··· GIVEN TEXT

Remember: your bank will not send emails asking for your personal information—they already have it.
• Card Skimming—This is a criminal’s attempt to gain a victim’s personal information by tampering with ATM machines. Fraudsters set up a device that can capture magnetic stripe and keypad information, such as PINs and account numbers. Using ATMs you know and trust—as well as examining the machine closely—can help thwart this type of theft.
• Spyware—This is the term used for criminal software that a victim unknowingly loads on a personal computer. Once there, the spyware collects personal information and sends it to the criminal. Up-to-date security software is the best defense.
Helpful Hint: Cyber-criminals often prey on those who are most vulnerable, such as senior citizens or young adults, who may not be as aware of the technical aspects of the threats. Make sure you alert any friends or family members who might be in this category. They’ll appreciate it!
FDIC Consumer News Issues Warning About 10 Scams Targeting Bank Customers
The FDIC often hears from bank customers who believe they may be the victims of financial fraud or thefts. The Summer 2017 FDIC Consumer News alerts the public to common scams and provides basic tips for protecting personal information and money. Topics include:
- An overview of 10 schemes bank customers need to be aware of, starting with the crime that occurs when thieves pose as government employees with false claims about needing a payment or valuable information, such as Social Security or bank account numbers;
- Basic defenses to consider in your everyday life, especially when engaging in financial transactions with strangers through e-mail, over the phone or on the Internet; and
- Resources to turn to for more information on how to avoid becoming a victim of financial scams.

······
··· SOURCE DATA

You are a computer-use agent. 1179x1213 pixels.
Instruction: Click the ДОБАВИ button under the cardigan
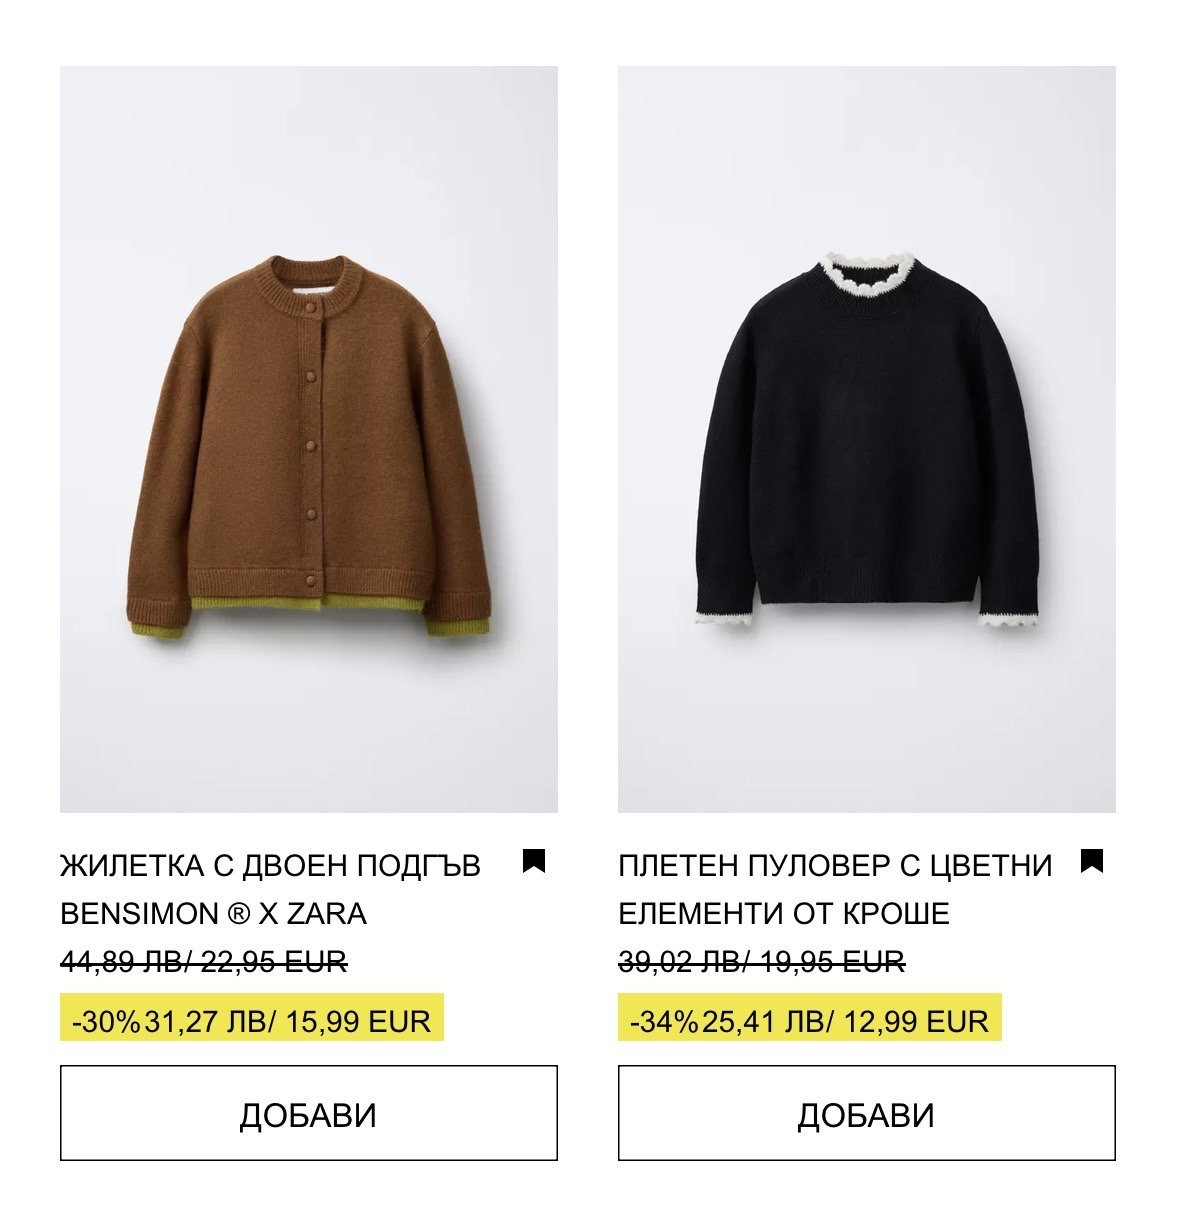pos(309,1113)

······

WHAT TO DO>
- 1) In the text on bank scams, what is named as the best defense against spyware?
- 2) Take the text on bank scams further, picking up after its final sentence.

RESULTS OF THE TASKS>
- 1) Up-to-date security software.

- 2)
Consumers also come to the FDIC for answers to questions about shopping for a mortgage to buy a home, which is likely to be the biggest single purchase they’ll ever make. The latest FDIC Consumer News helps answer questions on topics like how to get a good interest rate, the ability to negotiate with a lender, and how seniors may borrow money after owning a home by taking out a “reverse mortgage.”
Also in this issue is a look at how the FDIC is working with banks, nonprofit organizations and other government agencies to bring more low- and moderate-income Americans into the financial mainstream by improving access to safe, secure and affordable banking services.
The Summer 2017 FDIC Consumer News can be read or printed at www.fdic.gov/consumers/consumer/news/cnsum17, with e-reader and portable audio (MP3) versions forthcoming. Additionally, in the coming weeks a Spanish-language version will be posted at www.fdic.gov/quicklinks/spanish.html.
Out of Band Authentication (OOBA) – What you need to know
What is a one-time security code?
It is a randomly generated one-time code we provide. You enter it before completing certain transactions to prevent fraudulent transactions and unauthorized access to your financial information.
Why is a one-time security code needed?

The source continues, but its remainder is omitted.